TASK STATEMENT:
Beginning with the line that contains "Click the тариф column header", copy each subsequent line of the data below through the last one, including both ends but not the pictures.

LISTED RECORDS:

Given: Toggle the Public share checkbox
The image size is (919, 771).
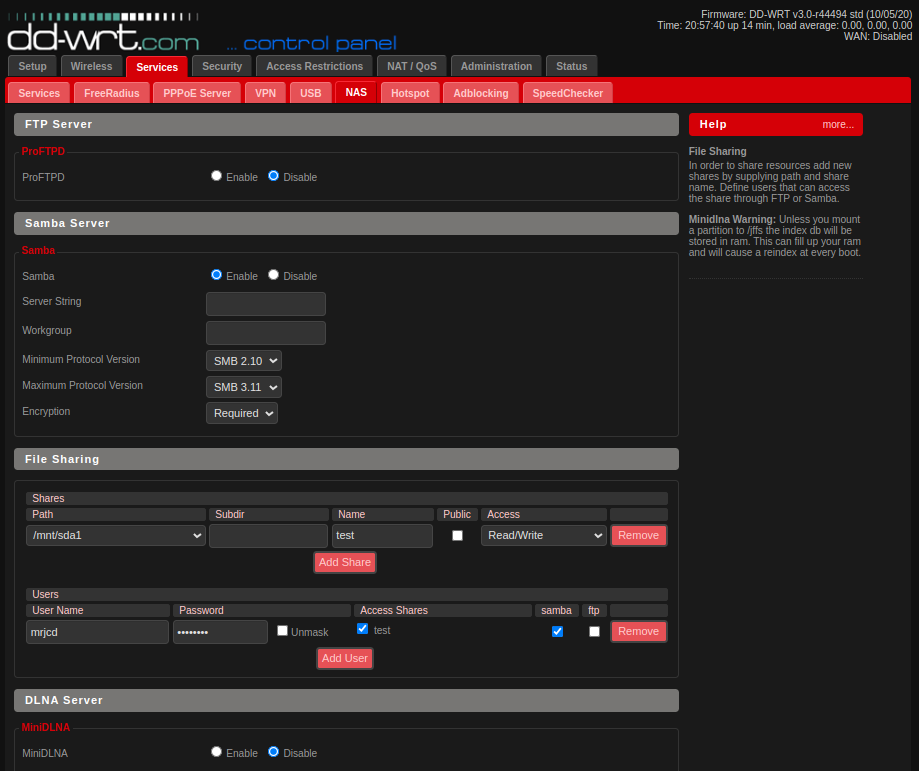Looking at the screenshot, I should [457, 536].
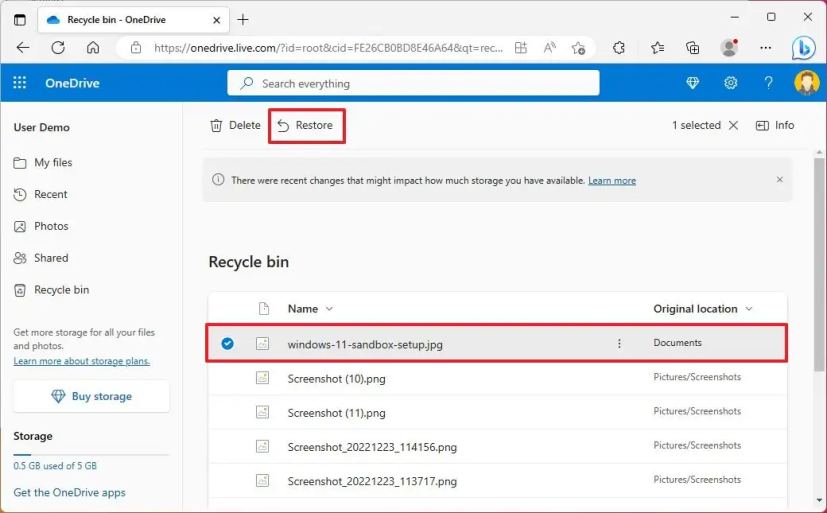Open the Bing sidebar icon

(x=804, y=48)
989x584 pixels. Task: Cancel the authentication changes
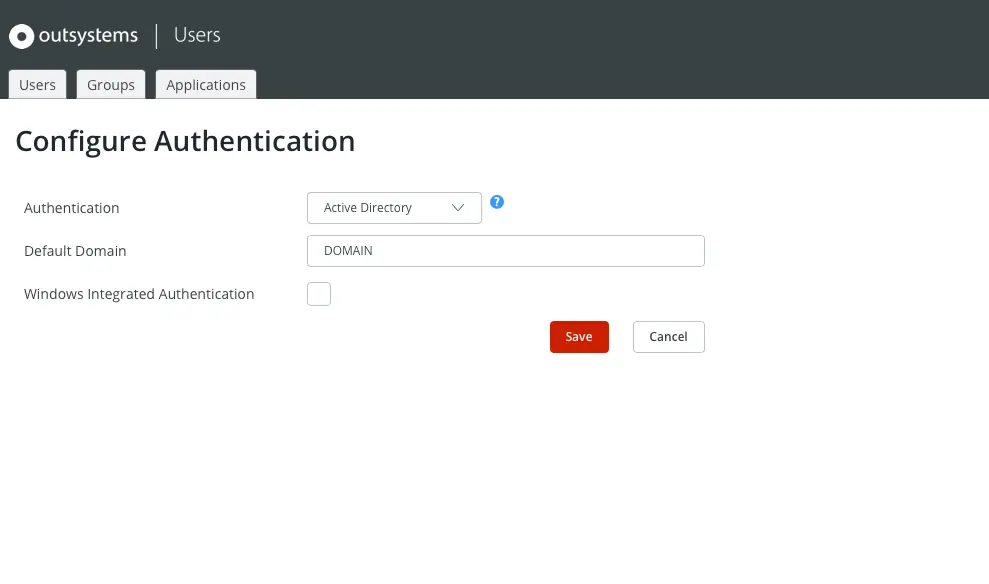tap(669, 337)
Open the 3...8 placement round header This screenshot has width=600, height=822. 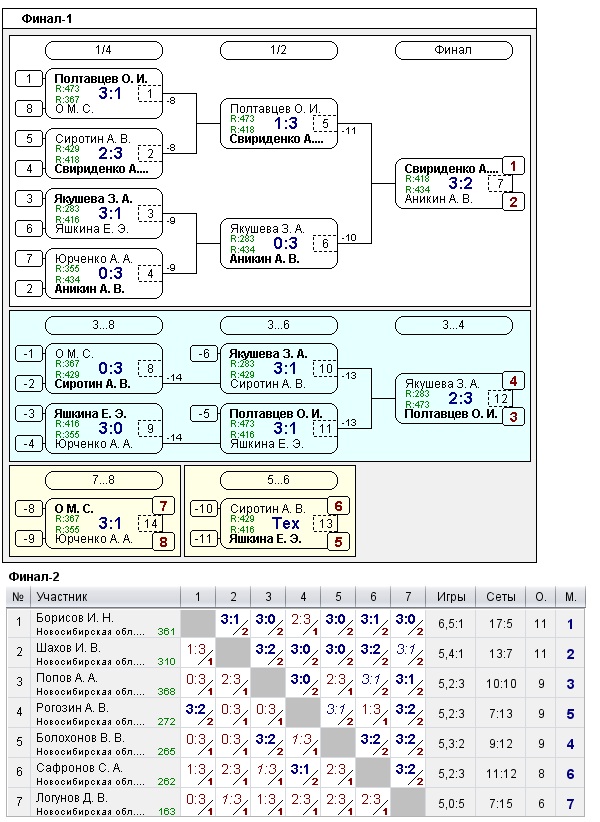pos(104,325)
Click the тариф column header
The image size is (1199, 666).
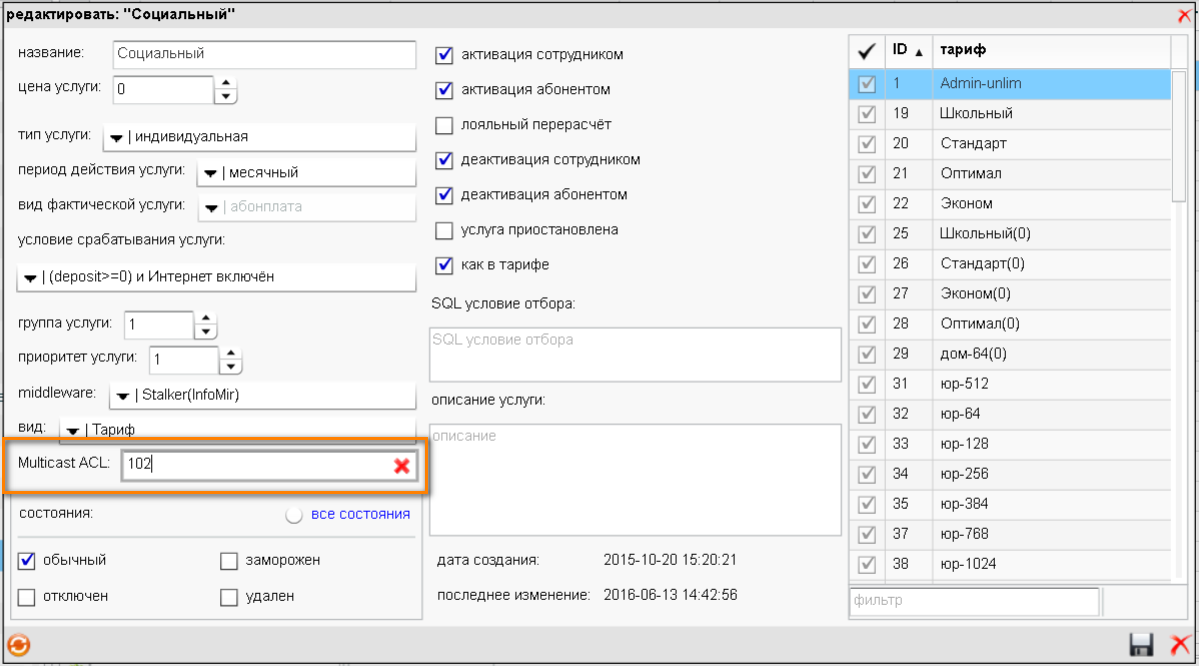click(x=1050, y=50)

ANSWER TO THIS EXERCISE:
Click the тариф column header
The image size is (1199, 666).
click(x=1050, y=50)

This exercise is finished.